Zstratts8 · 29/04/2023 14:03

My friend was run over some months back and has sustained injuries.
The person responsible has plead guilty to ABH and has not yet been sentenced.
The person responsible has no money to her name, but the car was insured at the time.
There has been some argument from my friends legal cover on her own car insurance as to if the abusers insurance would even be liable due to it being criminal behaviour.
Does anyone know if driving a car on a public road and using that car as a weapon means your insurance company cannot pay out injuries to the victims?

TIA

OP posts:
prh47bridge · 29/04/2023 16:23

Many insurance policies have an exclusion for deliberate acts by the driver. However, if there is such an exclusion in the driver's insurance policy, the claim would be dealt with by the Motor Insurers' Bureau, so your friend should receive compensation regardless.

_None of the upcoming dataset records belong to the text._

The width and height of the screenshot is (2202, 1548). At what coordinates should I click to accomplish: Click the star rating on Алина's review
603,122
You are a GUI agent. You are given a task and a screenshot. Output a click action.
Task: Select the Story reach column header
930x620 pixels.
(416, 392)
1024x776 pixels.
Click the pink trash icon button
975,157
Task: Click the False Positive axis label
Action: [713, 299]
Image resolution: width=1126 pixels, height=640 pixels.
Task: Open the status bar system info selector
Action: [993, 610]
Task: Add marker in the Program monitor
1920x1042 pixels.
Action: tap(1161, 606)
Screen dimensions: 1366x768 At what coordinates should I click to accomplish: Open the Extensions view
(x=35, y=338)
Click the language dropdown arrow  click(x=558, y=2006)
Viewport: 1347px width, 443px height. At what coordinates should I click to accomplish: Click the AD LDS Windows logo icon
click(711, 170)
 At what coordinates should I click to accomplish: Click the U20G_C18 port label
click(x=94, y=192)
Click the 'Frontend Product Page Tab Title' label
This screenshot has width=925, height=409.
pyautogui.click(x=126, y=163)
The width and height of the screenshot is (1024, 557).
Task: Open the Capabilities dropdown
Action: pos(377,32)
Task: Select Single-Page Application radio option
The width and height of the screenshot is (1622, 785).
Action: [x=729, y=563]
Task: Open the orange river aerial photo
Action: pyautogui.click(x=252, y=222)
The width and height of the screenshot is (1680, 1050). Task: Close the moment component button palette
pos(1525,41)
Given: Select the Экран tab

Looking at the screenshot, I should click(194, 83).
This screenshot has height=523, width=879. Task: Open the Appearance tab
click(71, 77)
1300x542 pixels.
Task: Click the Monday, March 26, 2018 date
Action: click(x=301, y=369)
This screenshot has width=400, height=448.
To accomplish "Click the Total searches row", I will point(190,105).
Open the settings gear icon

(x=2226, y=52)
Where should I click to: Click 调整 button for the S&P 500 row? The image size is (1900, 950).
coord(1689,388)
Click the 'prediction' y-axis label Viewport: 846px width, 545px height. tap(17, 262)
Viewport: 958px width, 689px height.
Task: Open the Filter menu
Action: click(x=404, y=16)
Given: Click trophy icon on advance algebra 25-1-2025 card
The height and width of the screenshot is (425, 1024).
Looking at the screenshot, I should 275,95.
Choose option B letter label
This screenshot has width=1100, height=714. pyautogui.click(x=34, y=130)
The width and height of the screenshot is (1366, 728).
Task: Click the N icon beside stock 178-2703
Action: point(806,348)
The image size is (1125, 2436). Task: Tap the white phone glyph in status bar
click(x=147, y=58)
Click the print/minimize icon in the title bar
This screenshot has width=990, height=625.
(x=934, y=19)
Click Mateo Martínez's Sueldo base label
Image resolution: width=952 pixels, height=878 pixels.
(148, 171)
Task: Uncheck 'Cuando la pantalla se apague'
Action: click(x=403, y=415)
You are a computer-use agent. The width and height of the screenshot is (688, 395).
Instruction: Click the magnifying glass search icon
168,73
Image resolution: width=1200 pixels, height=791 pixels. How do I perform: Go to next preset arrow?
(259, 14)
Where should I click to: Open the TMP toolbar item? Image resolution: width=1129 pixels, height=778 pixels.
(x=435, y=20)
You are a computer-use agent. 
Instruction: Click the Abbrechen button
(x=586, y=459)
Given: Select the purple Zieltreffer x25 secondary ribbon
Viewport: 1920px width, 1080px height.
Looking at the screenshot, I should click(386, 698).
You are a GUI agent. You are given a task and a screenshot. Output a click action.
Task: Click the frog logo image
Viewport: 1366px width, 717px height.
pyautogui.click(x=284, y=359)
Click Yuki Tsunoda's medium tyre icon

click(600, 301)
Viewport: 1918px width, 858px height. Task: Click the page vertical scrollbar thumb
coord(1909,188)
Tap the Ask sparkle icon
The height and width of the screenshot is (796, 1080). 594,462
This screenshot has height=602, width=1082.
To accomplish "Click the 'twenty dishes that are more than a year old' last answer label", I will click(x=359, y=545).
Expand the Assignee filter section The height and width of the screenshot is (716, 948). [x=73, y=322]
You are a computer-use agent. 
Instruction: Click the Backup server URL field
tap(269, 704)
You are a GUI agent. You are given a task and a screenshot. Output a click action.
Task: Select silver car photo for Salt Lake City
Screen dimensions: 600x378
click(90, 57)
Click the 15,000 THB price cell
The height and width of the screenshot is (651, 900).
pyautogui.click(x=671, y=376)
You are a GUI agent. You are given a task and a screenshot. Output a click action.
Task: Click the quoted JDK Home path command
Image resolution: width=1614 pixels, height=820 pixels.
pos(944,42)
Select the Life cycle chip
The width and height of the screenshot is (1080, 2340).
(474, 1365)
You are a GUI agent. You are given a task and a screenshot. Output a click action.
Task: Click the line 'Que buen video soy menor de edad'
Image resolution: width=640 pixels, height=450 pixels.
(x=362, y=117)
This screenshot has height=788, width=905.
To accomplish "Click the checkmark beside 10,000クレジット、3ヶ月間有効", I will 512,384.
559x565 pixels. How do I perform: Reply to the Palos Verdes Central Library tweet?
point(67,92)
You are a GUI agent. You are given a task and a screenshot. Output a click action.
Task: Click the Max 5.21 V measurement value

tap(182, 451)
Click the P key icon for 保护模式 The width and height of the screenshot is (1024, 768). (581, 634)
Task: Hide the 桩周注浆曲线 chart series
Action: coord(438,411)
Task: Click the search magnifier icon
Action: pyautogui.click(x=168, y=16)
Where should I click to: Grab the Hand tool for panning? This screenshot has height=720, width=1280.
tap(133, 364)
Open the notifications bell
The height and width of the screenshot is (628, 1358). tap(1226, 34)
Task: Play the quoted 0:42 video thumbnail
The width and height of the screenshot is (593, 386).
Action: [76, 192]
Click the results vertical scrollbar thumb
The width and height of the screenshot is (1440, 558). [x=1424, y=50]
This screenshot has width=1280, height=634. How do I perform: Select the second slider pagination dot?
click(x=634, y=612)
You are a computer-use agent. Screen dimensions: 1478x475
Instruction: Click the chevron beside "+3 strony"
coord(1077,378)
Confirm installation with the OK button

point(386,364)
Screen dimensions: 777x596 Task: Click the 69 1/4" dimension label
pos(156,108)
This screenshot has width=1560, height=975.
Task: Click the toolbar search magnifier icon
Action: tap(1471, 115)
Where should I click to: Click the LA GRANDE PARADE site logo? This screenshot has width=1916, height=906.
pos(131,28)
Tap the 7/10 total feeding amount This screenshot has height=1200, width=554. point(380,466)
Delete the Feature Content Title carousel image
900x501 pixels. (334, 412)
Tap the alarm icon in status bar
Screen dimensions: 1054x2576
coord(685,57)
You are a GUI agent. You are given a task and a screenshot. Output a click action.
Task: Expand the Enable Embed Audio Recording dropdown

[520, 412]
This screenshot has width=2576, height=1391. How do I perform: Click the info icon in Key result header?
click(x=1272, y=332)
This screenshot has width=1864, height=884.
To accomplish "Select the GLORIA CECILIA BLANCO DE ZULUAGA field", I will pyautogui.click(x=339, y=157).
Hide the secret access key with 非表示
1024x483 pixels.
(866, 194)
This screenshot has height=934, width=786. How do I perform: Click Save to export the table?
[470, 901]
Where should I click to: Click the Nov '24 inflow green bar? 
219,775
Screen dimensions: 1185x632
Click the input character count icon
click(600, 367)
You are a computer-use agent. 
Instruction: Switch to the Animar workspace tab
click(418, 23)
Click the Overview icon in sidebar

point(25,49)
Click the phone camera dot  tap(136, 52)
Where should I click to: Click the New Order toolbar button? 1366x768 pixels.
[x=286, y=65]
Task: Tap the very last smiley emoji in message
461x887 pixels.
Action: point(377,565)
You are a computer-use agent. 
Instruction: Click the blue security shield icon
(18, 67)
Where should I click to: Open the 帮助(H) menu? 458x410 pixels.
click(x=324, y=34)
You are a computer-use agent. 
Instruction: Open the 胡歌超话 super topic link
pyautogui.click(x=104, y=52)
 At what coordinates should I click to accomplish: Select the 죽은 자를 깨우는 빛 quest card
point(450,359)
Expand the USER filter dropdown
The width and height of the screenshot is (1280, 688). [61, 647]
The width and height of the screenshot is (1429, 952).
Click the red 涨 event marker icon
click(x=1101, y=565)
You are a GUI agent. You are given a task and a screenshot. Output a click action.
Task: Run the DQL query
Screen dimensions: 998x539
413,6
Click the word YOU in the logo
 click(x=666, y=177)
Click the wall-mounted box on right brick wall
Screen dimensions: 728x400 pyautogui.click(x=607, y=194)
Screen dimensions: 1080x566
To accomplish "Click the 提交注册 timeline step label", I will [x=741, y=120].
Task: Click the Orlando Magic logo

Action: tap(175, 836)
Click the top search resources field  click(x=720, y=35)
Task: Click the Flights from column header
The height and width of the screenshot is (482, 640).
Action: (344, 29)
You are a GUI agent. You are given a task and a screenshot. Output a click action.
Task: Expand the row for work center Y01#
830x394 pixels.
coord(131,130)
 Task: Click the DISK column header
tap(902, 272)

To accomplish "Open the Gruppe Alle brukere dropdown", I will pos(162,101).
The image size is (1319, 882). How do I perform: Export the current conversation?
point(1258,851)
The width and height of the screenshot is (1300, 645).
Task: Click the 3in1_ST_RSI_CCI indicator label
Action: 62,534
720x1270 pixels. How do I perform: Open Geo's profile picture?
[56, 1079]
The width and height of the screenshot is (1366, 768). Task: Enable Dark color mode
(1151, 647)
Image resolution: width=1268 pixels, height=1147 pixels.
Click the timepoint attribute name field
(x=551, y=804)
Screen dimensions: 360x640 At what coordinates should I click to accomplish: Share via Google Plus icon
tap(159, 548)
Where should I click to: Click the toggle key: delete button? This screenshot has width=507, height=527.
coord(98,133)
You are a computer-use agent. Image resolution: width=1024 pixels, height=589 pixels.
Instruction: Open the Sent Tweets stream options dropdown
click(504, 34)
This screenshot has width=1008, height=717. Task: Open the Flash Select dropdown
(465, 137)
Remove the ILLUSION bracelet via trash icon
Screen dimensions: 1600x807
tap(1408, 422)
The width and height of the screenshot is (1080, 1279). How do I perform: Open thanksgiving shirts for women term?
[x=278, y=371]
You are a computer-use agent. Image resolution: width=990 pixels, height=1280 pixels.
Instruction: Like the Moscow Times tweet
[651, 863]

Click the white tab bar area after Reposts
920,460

Zstratts8 · 01/05/2023 11:06

Thanks for your reply.
The only thing online we can find about all of this is a page from a solicitors that talks about s145 of the Road Traffic Act. Bristol Alliance Ltd Partnership v Williams.
This suggests the insurers might be liable, even with a deliberate acts clause.
We cannot find anything about the MIB to say they would deal with this.
Would they class her as an uninsured driver due to this?
Do they take the same approach as a regular car insurer regarding claims, or would any pay out be minimised due to it being a catchall?
I know my friend will most likely be eligible for CICA if all else fails, but again this is minimal compared to a likely insurance award.

Personally i cannot understand how the law allows someone to intentionally run another over, and keep their driving licence. Whilst she has not been sentenced, nothing my friend has been told by the police or witness service suggests a driving licence will be revoked. The guilty party meanwhile is driving everywhere despite admitting to running over my friend.
Reading the sentencing Guidelines for ABH it seems revoking a licence is not in a magistrates remit unless a specific driving offence has been charged.

OP posts:
QuintanaRoo · 01/05/2023 11:09

It should pay out for your friend but will not compensate for damages to the car. Like drink driving I think. Dh was hit by a drunk driver and the drunks insurance paid out immediately. Most straight forward claim ever. But the drunks car was a write off and they didn’t get money for that.

QuintanaRoo · 01/05/2023 11:09

I’m no expert btw but can’t see why it would be different to drink driving

Zstratts8 · 01/05/2023 12:04

From what we can figure drink driving would be an actual driving charge. DR10 Therefore it counts, and would also be an automatic ban.
The prosecution dropped the dangerous driving charge DD40 in favour of a guilty plea of a criminal charge for ABH.
From what i can piece together from the web, if the DD40 had of gone ahead the insurance would have paid her out but car insurers do not cover criminal charges.
I cant see how this matters, as the guilty party was driving her car and has admitted intentionally driving at her in a fit of rage as she crossed the street, running over her.
The car was being driven, but was used intentionally to commit an assault.

Unfathomable how this woman still is driving on the roads.

OP posts:
prh47bridge · 01/05/2023 12:50

If the driver's insurance doesn't cover the claim, the driver would be classed as uninsured so the MIB would provide compensation.